== Data for the task ==
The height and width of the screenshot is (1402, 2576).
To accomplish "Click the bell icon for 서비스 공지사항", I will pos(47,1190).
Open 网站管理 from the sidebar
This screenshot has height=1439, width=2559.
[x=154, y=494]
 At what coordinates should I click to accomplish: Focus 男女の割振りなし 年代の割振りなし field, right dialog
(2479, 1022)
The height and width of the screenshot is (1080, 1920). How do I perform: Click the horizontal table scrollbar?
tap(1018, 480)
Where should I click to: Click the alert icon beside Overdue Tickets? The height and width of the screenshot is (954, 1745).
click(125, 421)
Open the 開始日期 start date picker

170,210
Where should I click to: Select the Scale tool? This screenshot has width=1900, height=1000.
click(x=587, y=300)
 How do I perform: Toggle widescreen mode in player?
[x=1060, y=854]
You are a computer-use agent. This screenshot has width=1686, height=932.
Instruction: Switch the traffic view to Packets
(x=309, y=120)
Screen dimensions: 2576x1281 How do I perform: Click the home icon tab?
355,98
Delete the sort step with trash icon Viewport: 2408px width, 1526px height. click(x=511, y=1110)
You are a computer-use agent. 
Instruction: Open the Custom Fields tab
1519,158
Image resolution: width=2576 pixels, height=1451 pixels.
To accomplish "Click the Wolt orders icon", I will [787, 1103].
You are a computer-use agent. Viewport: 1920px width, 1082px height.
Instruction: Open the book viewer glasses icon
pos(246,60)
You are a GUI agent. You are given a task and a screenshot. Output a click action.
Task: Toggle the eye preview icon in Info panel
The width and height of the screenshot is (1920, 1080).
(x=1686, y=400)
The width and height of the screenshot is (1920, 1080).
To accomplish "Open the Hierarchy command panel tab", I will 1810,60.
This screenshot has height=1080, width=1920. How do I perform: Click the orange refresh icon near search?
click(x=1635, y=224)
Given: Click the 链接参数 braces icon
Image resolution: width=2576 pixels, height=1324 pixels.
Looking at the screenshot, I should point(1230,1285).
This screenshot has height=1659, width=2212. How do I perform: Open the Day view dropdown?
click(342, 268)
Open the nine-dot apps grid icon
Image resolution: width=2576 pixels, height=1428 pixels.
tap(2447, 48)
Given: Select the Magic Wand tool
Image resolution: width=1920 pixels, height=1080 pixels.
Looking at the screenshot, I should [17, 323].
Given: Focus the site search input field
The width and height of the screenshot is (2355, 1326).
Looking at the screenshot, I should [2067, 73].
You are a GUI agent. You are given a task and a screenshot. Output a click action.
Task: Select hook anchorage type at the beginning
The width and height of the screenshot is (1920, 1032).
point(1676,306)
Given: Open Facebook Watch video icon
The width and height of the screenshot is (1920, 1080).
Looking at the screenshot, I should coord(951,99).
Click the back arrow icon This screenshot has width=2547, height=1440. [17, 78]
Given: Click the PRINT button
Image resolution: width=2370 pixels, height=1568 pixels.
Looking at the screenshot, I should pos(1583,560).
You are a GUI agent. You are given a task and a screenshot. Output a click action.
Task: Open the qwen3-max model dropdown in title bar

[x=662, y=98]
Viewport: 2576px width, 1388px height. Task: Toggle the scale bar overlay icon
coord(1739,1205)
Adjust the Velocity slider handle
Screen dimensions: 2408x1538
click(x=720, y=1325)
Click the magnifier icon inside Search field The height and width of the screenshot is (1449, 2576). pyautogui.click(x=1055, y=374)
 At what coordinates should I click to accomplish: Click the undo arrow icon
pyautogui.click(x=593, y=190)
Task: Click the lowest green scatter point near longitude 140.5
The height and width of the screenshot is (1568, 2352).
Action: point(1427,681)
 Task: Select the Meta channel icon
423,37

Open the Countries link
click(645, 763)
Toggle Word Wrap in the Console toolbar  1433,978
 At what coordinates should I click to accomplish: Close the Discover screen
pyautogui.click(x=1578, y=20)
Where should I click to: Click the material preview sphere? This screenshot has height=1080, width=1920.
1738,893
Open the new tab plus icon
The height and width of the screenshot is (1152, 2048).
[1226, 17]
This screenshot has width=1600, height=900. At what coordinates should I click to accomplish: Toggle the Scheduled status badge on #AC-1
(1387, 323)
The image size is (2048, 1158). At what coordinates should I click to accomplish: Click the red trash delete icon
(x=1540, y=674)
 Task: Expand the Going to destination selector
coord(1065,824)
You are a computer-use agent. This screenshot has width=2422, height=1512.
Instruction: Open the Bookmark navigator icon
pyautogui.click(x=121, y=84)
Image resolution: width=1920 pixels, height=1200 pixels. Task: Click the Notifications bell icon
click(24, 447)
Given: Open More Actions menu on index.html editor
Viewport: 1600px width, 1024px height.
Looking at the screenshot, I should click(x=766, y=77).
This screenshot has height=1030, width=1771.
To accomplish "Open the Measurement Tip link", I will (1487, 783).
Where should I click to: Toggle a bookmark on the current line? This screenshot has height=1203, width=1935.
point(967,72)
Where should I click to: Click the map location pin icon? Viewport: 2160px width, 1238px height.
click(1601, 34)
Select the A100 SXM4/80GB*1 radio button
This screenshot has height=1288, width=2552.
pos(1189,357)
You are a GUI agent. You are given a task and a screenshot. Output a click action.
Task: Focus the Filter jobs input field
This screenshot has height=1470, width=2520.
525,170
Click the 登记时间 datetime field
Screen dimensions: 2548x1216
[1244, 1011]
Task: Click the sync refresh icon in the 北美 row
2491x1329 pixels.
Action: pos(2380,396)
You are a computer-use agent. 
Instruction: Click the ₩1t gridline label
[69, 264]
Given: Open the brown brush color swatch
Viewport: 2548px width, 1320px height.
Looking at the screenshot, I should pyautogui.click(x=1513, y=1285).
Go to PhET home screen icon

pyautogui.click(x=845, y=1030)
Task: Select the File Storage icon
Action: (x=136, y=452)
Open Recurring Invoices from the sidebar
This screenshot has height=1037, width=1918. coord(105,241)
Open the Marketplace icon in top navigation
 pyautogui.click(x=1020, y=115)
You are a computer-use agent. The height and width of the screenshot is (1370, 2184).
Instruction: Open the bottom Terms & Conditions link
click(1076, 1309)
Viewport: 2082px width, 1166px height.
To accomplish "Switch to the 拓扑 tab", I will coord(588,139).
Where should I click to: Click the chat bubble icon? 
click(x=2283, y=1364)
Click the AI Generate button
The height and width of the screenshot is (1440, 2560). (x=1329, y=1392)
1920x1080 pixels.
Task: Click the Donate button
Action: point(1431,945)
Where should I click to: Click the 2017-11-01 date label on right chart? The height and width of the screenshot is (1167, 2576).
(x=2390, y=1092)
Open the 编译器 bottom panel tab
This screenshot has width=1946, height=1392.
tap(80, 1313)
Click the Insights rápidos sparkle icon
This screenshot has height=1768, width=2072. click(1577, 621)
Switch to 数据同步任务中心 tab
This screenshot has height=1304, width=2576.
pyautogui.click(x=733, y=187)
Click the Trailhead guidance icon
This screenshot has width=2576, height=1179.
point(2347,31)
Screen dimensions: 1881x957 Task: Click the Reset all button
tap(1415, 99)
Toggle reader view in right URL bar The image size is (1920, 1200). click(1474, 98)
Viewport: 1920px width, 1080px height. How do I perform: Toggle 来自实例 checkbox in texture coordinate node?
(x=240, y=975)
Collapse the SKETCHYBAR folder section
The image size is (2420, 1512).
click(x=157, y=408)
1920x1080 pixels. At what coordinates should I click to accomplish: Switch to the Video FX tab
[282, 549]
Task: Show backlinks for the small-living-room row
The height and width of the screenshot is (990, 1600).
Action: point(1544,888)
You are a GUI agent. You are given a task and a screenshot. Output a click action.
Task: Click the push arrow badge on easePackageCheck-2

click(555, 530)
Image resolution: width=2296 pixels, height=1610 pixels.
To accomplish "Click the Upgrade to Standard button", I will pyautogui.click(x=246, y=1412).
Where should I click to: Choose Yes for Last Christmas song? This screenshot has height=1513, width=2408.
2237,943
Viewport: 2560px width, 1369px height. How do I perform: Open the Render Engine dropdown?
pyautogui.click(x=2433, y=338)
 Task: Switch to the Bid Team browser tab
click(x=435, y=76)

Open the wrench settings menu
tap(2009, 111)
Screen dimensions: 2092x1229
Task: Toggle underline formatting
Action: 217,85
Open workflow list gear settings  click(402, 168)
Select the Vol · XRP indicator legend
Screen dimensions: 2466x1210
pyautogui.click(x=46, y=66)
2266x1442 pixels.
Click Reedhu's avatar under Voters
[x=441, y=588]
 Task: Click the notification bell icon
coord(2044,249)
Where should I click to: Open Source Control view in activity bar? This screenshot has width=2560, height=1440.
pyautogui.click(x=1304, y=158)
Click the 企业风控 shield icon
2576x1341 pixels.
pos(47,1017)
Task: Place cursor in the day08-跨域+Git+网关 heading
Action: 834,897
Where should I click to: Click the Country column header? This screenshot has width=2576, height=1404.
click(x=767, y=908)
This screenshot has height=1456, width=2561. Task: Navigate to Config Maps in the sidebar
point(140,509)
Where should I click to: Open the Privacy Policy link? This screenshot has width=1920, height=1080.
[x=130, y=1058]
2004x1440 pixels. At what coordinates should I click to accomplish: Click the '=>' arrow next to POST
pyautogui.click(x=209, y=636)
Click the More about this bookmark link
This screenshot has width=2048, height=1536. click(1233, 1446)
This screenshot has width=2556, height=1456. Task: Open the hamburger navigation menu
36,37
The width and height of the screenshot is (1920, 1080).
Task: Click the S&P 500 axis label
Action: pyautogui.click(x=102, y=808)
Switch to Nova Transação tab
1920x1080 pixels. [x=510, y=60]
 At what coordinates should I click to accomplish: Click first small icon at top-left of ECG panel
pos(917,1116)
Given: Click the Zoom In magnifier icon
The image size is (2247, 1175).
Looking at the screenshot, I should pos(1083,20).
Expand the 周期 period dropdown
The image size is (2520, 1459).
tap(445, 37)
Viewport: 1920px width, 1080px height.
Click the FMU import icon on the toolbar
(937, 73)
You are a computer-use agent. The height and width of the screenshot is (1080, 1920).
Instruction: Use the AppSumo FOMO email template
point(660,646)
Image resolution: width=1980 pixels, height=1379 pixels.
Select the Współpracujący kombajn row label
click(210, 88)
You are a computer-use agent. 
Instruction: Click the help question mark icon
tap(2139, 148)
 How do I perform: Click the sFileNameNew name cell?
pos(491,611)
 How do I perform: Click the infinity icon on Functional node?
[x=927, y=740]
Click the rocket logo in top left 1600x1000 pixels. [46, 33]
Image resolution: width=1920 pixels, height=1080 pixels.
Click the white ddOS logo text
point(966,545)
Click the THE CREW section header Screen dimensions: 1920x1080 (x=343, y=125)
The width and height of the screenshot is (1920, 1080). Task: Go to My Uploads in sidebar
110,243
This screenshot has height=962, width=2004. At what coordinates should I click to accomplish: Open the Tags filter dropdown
===
#### Exercise details:
All lines in the data above from the one with "Task: Show backlinks" through the one with "Select the Vol · XRP indicator legend" must be repeated exactly, and no others.

#### Result of this exercise:
Task: Show backlinks for the small-living-room row
The height and width of the screenshot is (990, 1600).
Action: point(1544,888)
You are a GUI agent. You are given a task and a screenshot. Output a click action.
Task: Click the push arrow badge on easePackageCheck-2

click(555, 530)
Image resolution: width=2296 pixels, height=1610 pixels.
To accomplish "Click the Upgrade to Standard button", I will pyautogui.click(x=246, y=1412).
Where should I click to: Choose Yes for Last Christmas song? This screenshot has height=1513, width=2408.
2237,943
Viewport: 2560px width, 1369px height. How do I perform: Open the Render Engine dropdown?
pyautogui.click(x=2433, y=338)
 Task: Switch to the Bid Team browser tab
click(x=435, y=76)

Open the wrench settings menu
tap(2009, 111)
Screen dimensions: 2092x1229
Task: Toggle underline formatting
Action: 217,85
Open workflow list gear settings  click(402, 168)
Select the Vol · XRP indicator legend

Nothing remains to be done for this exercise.